[GIVEN TEXT]
MATH ENTRY 4: SynthID-Text’s tournament-sampling g-value aggregation

Source: Dathathri et al., Nature 626, 2024, Methods.⁴
What it is: a per-token pseudorandom binary signal aggregated across the response into a detection score.
Formal definition. At position $t$ with hashed context $c_t = F_{\mathrm{sk}}(x_{t-n:t-1})$ , for each candidate token $v$ in the top-k / top-p surviving set, and each tournament layer $\ell$ :

$g_t^{(\ell)}(v) = F_{\mathrm{sk}}\bigl(c_t, v, \ell\bigr) \bmod 2 \in \{0, 1\}$

The Mean detector score for a candidate response of length $T$ :

$S_{\text{mean}}(x_{1:T}) = \frac{1}{T \cdot L} \sum_{t=1}^{T} \sum_{\ell=1}^{L} g_t^{(\ell)}(x_t)$

Under the unwatermarked null, $g$ -values are uniform $\{0, 1\}$ , so $\mathbb{E}[S_{\text{mean}}] = 0.5$ . Under the watermarked alternative, the tournament biases sampling toward $g = 1$ tokens, so $\mathbb{E}[S_{\text{mean}}] > 0.5$ .

[RECORDS]
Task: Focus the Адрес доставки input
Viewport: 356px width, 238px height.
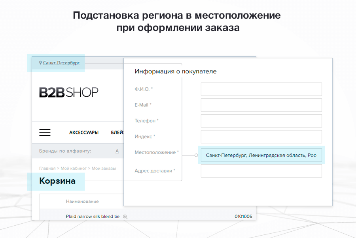Action: point(261,171)
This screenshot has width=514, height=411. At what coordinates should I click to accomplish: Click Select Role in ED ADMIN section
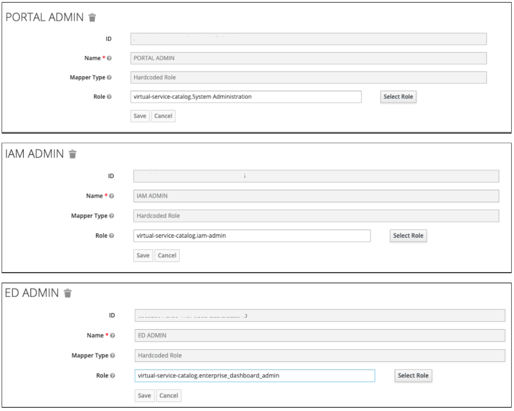pyautogui.click(x=413, y=376)
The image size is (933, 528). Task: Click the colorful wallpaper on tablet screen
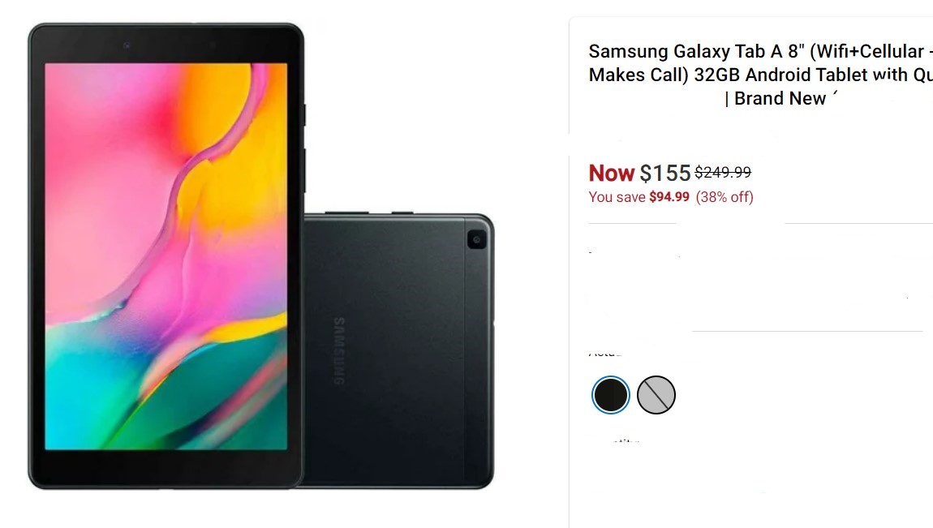click(x=166, y=256)
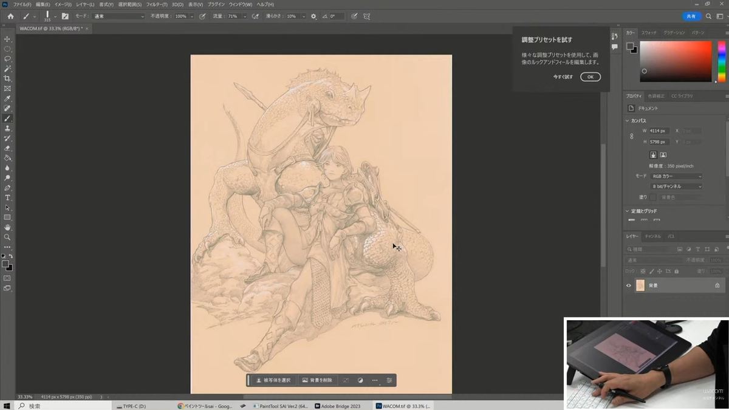Select the Crop tool

point(7,78)
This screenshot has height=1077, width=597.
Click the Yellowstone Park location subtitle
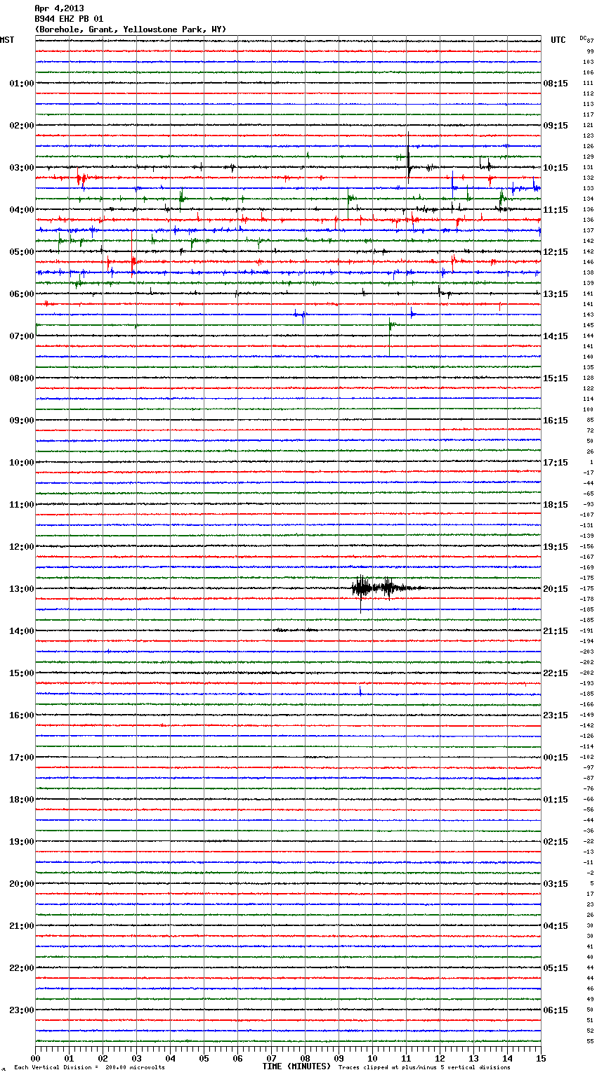click(130, 29)
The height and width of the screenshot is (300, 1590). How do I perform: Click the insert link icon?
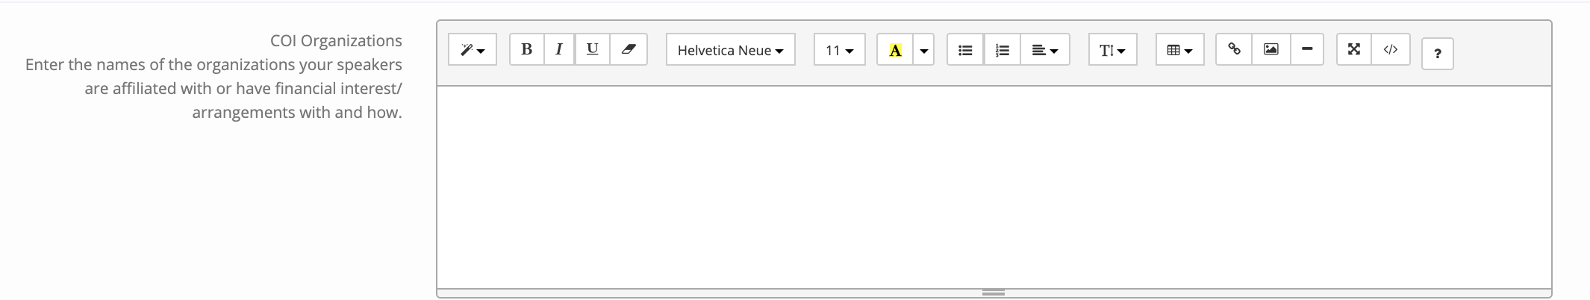[1234, 49]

[ASSIGNED TASK 1]
In the SynthID-Text math entry, what is the expected Mean detector score under the unwatermarked null?
[ASSIGNED TASK 2]
According to the SynthID-Text math entry, why is the expected Mean detector score above 0.5 for a watermarked response?
[ASSIGNED TASK 3]
Reproduce the SynthID-Text math entry verbatim, starting with "Source: Dathathri et" and going on through "a detection score.".
The rows have nothing to do with the math entry.

[RESPONSE 1]
The expected Mean detector score is 0.5.

[RESPONSE 2]
Under the watermarked alternative, the tournament biases sampling toward tokens with g = 1. The score averages these g-values over every position and tournament layer. Because more of the g-values are 1, the expected score rises above 0.5.

[RESPONSE 3]
Source: Dathathri et al., Nature 626, 2024, Methods.⁴
What it is: a per-token pseudorandom binary signal aggregated across the response into a detection score.